Le pois chiche en pleine expansion
A Saint-Symphorien-sous-Chomérac, les cultures de pois-chiche ont belle allure et la campagne est prometteuse pour le Gaec de Moras.

Il y a 25 ans, Yvan Reynaud cultivait déjà de la semence de pois chiche. La demande s'étant estompée, il avait abandonné cette culture... Aujourd'hui associé au sein du Gaec de Moras (Chomérac), il vient tout récemment d'en réimplanter à Saint-Symphorien-sous-Chomérac : « C'est cette année ma troisième campagne, indique l'agriculteur choméracois, coopérateur chez Top Semences. Je cultive aujourd'hui 5 ha de semences de pois chiches de variété flamenco. Les semis s'effectuent autour du 15 février, suivi d'un désherbage en post-semis. C'est une culture de semences qui doit donc être propre. La récolte se réalise à la fin du mois de juillet. »

Une production peu rémunératrice...

Bien que la demande soit en croissance, le pois chiche semence est encore peu valorisé. « Entre 450 et 500 € / t, pour des rendements variables : j'ai fait environ 1,8 t/ha l'an dernier, mais les rendements moyens se situent autour de 2t/ha. »

Jérémy Dusserre, producteur de semences à Saint-Lager-Bressac, cultive du pois chiche semence depuis deux ans, sur environ 7 ha cette année. « Les cours sont indexés sur ceux du pois chiche de consommation, et ne paient guère plus que le blé ! Mais de nuancer : Cette culture présente toutefois un certain intérêt agronomique. »

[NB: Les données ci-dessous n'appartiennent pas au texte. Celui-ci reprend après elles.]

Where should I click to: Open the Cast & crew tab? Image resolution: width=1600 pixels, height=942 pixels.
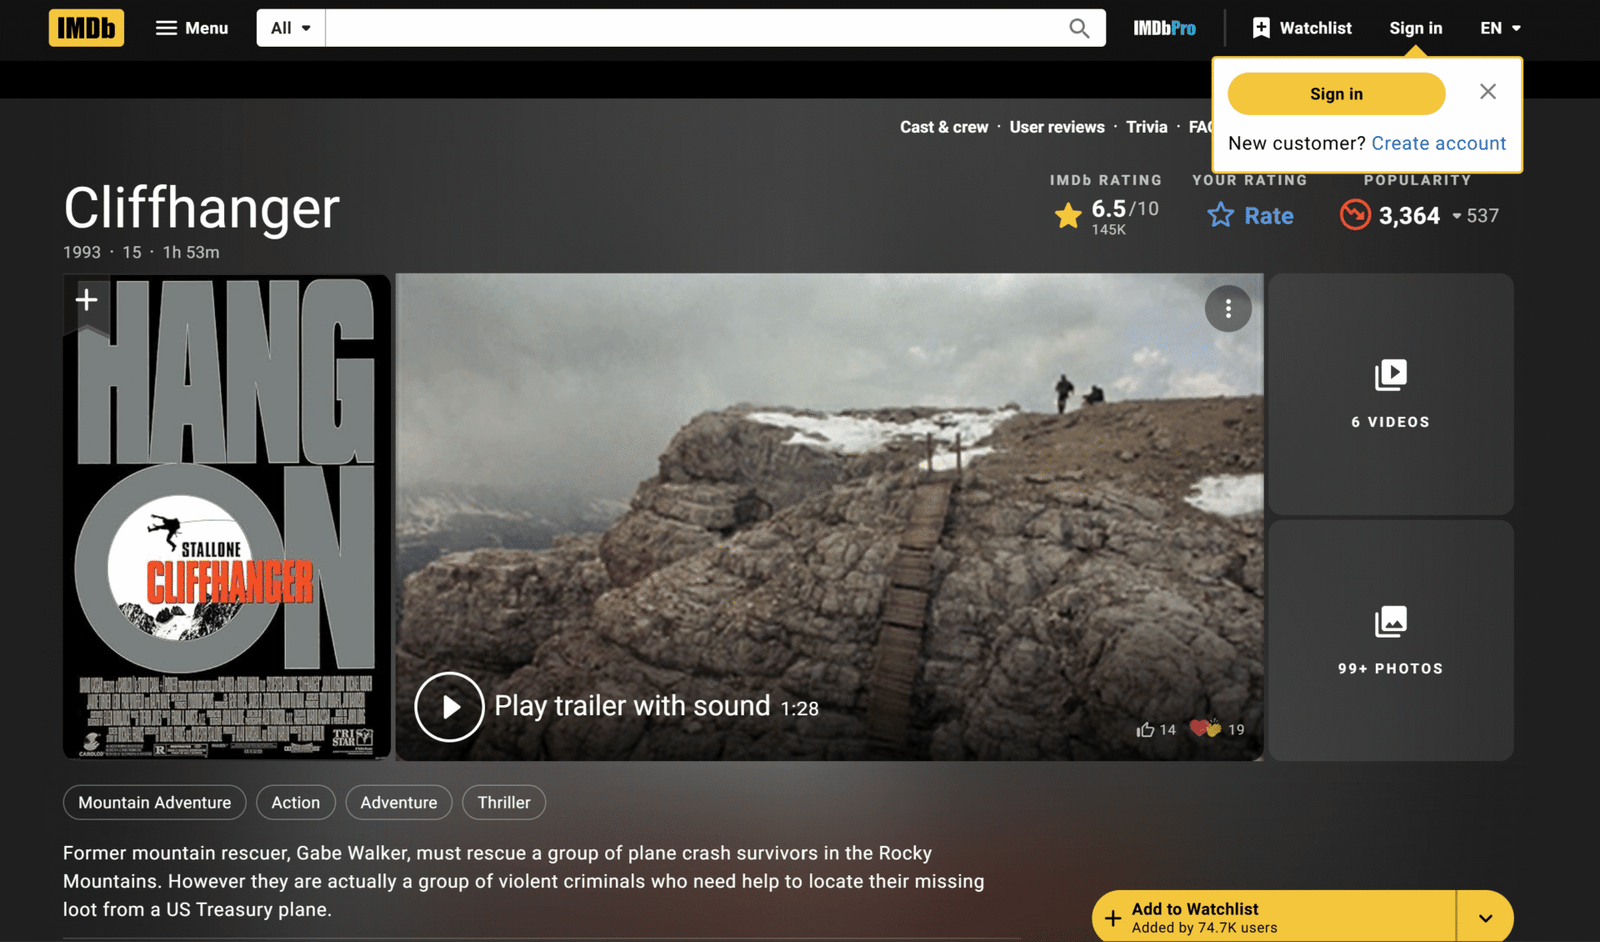(x=943, y=127)
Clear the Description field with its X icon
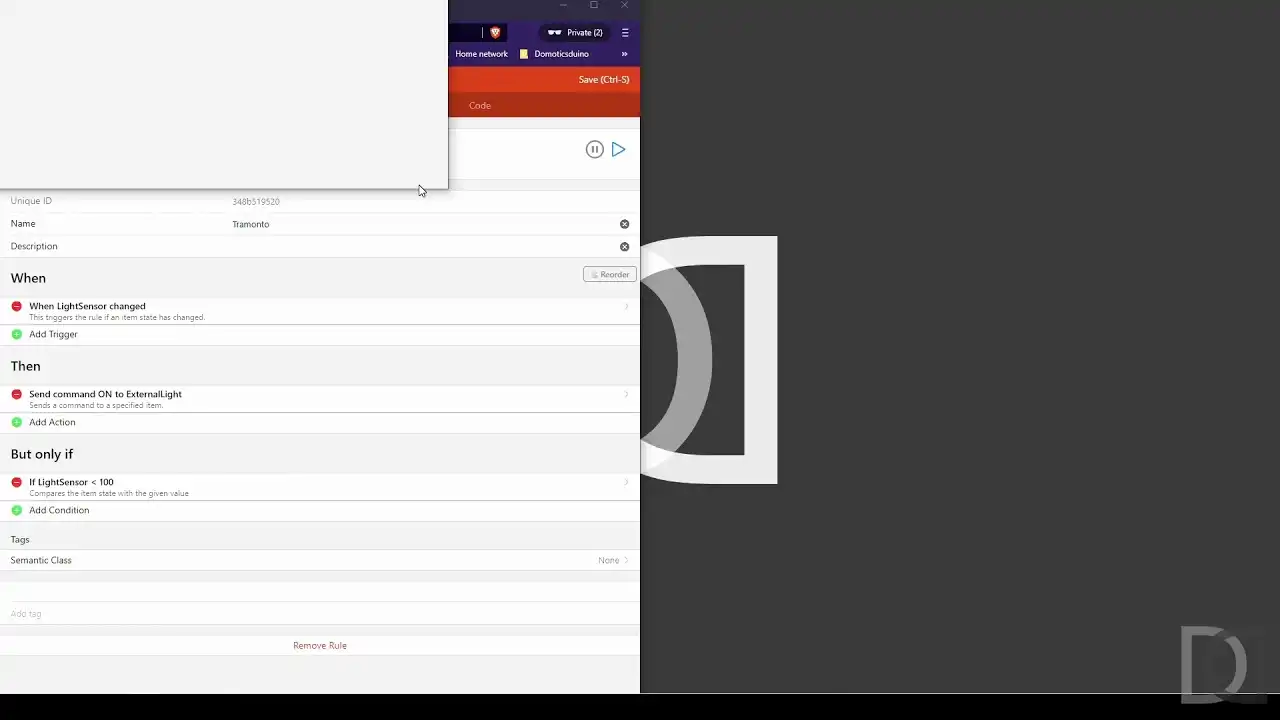 624,246
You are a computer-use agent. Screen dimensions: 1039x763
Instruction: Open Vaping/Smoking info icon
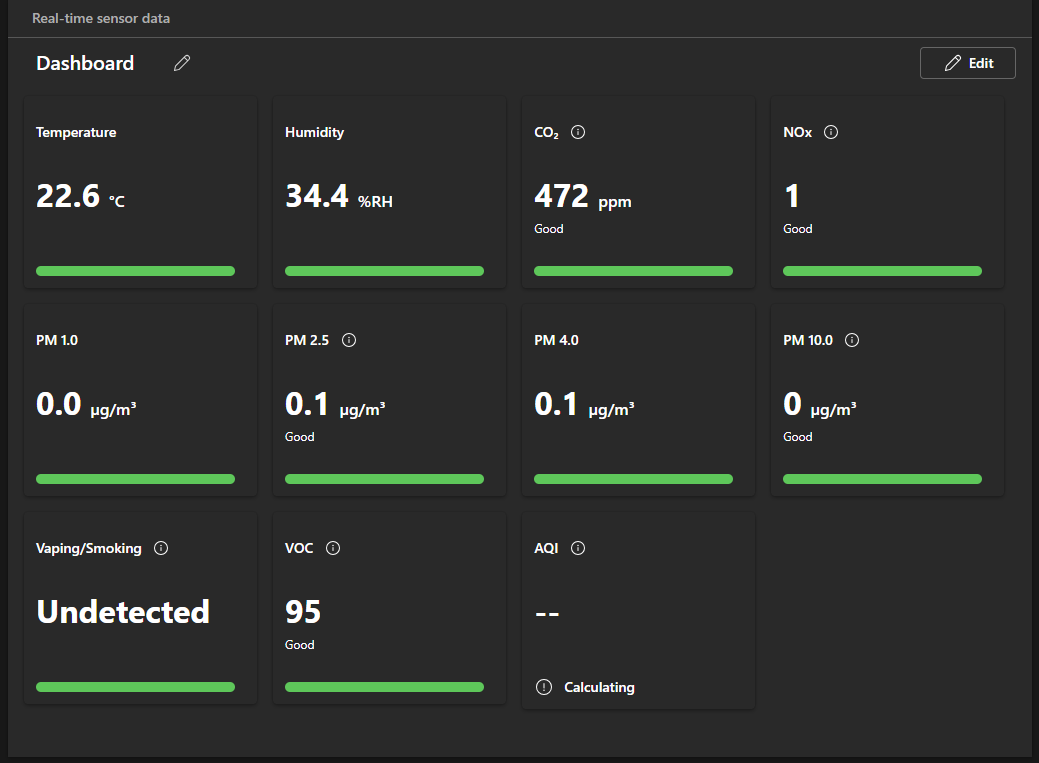161,548
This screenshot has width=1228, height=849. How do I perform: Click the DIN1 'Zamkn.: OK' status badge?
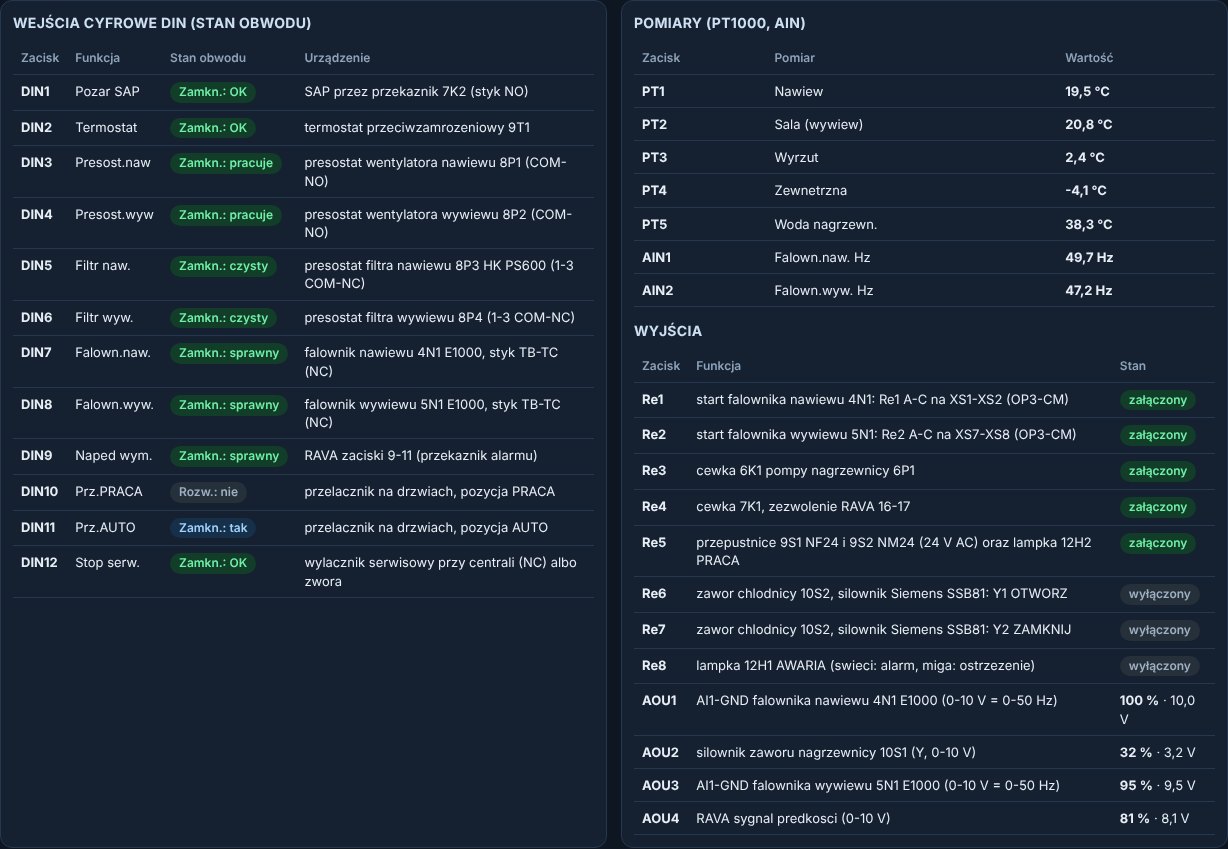coord(213,92)
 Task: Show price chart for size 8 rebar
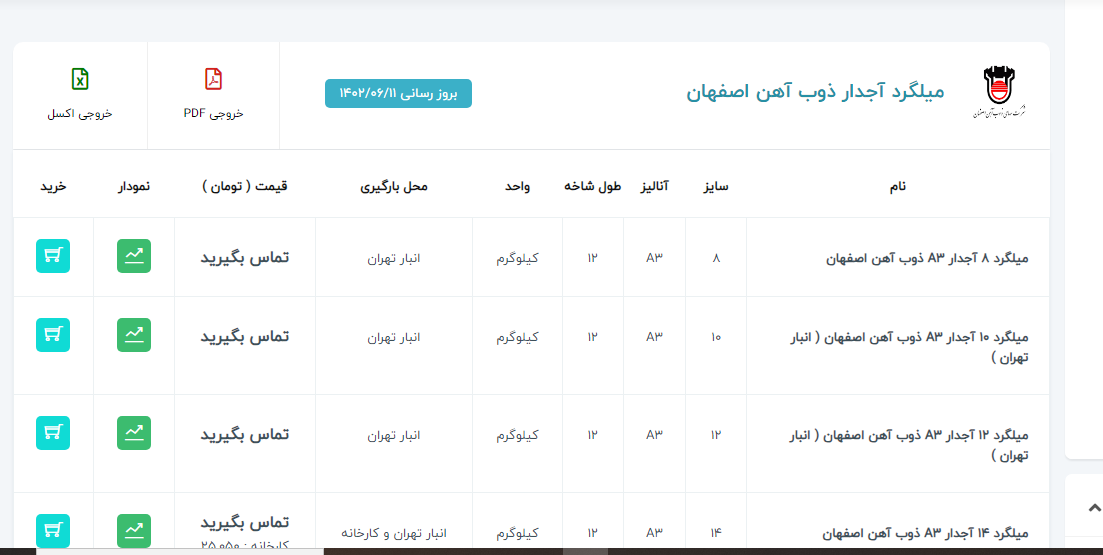click(133, 256)
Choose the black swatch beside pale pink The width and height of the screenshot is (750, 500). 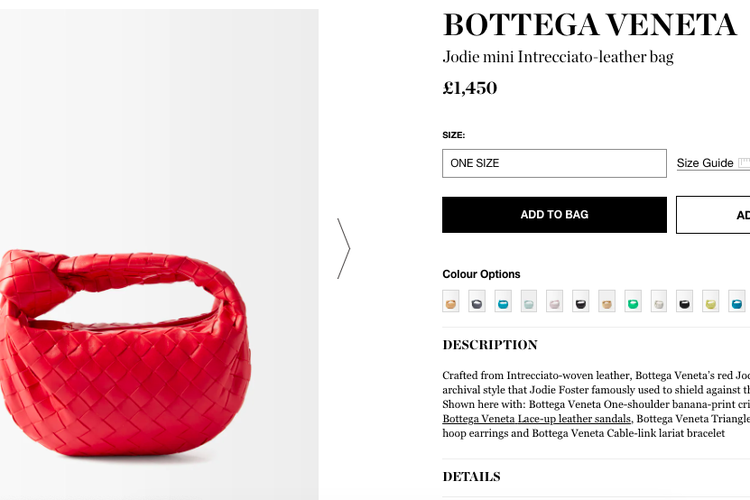point(581,301)
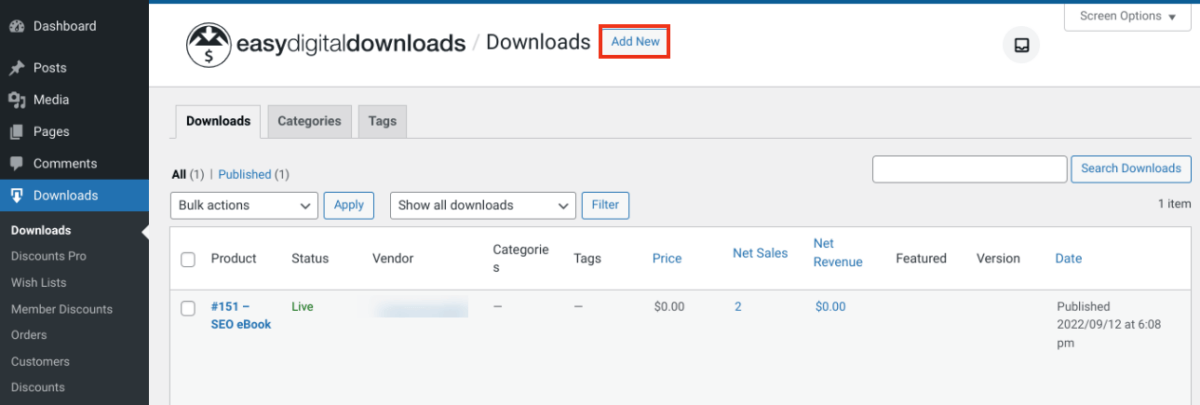Open the #151 – SEO eBook product link
Viewport: 1200px width, 405px height.
click(x=241, y=315)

... Mais aux multiples avantages

En effet, le pois chiche semence est intéressant dans un système de rotation des cultures. « C'est une légumineuse, qui permet de fixer l'azote de l'air et de bien structurer les sols. Le pois chiche semence constitue donc une tête d'assolement intéressante avant de faire un colza ou un blé », estime le Jérémy Dussère, qui a semé en semi-direct.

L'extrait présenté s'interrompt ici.